Surnommé le Mirabeau de la Populace et des Sans-Culottes, Danton était, pour l’académicien Hippolyte Taine, un esprit sain, un génie, original et spontané, possédant l’aptitude politique. En un mot, il était bonhomme.
Pour le tribunal révolutionnaire qui l’a jugé et envoyé à l’échafaud, il avait pour projet liberticide de détruire le gouvernement républicain et de rétablir la royauté. Donc un démon. À cette accusation, des plus inattendues, dont la lecture sera faite par Saint-Just le jour même à la Convention, Georges-Jacques répondit (on dirait du Socrate) : « Les lâches qui me calomnient oseraient-ils m’attaquer en face, qu’ils se montrent, et je les couvrirais eux-mêmes de l’ignominie, de l’opprobre qui les caractérise ? »
Bonhomie
ou malveillance
Quatre-cent-soixante pages furent ainsi nécessaires à l’auteur pour nous faire comprendre pourquoi Robespierre tenait à l’œil celui qui n’avait pas attendu l’apparition d’un Hugo pour dire qu’après le pain, l’éducation était le premier besoin du peuple. Ni celle d’un Stendhal pour hurler que, pour vaincre, il nous faut de l’audace.
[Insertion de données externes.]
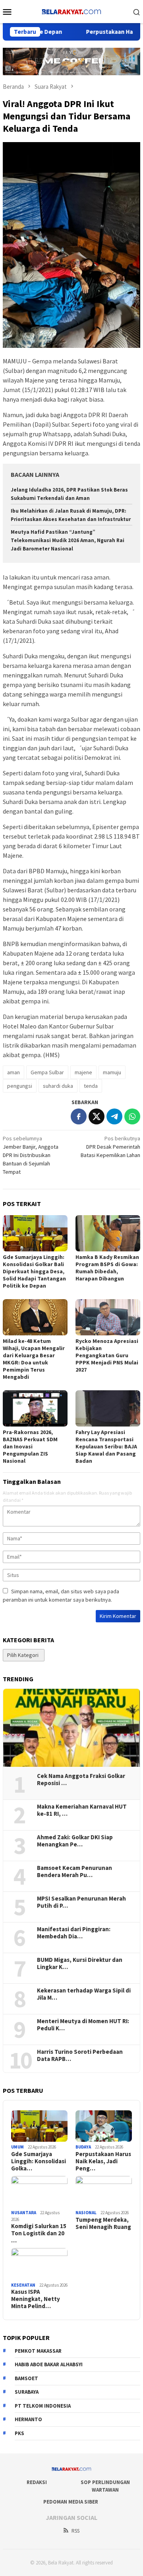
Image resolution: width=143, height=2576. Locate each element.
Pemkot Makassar (38, 2351)
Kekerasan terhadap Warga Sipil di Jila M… (84, 1994)
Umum (17, 2147)
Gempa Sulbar (47, 1072)
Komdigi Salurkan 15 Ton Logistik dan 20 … (38, 2233)
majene (83, 1072)
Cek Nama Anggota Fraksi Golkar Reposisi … (81, 1779)
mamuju (112, 1072)
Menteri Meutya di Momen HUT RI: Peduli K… (83, 2025)
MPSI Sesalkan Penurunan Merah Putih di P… (81, 1902)
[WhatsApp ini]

Vous serez d’accord, lecteurs, pour découvrir par vous-mêmes si ce livre vous a convaincus de la Bonhomie de Danton ou de sa malveillance.
Qui se hasarderait à nier qu’il y a en chaque être un je-ne-sais-quoi mi-ange mi-démon, et que cette double nature ne dépend pas de sa volonté, mais des circonstances ? Le souffle qui anime ces pages est tout à l’honneur de Jean-Paul Desprat et des idées qu’il défend.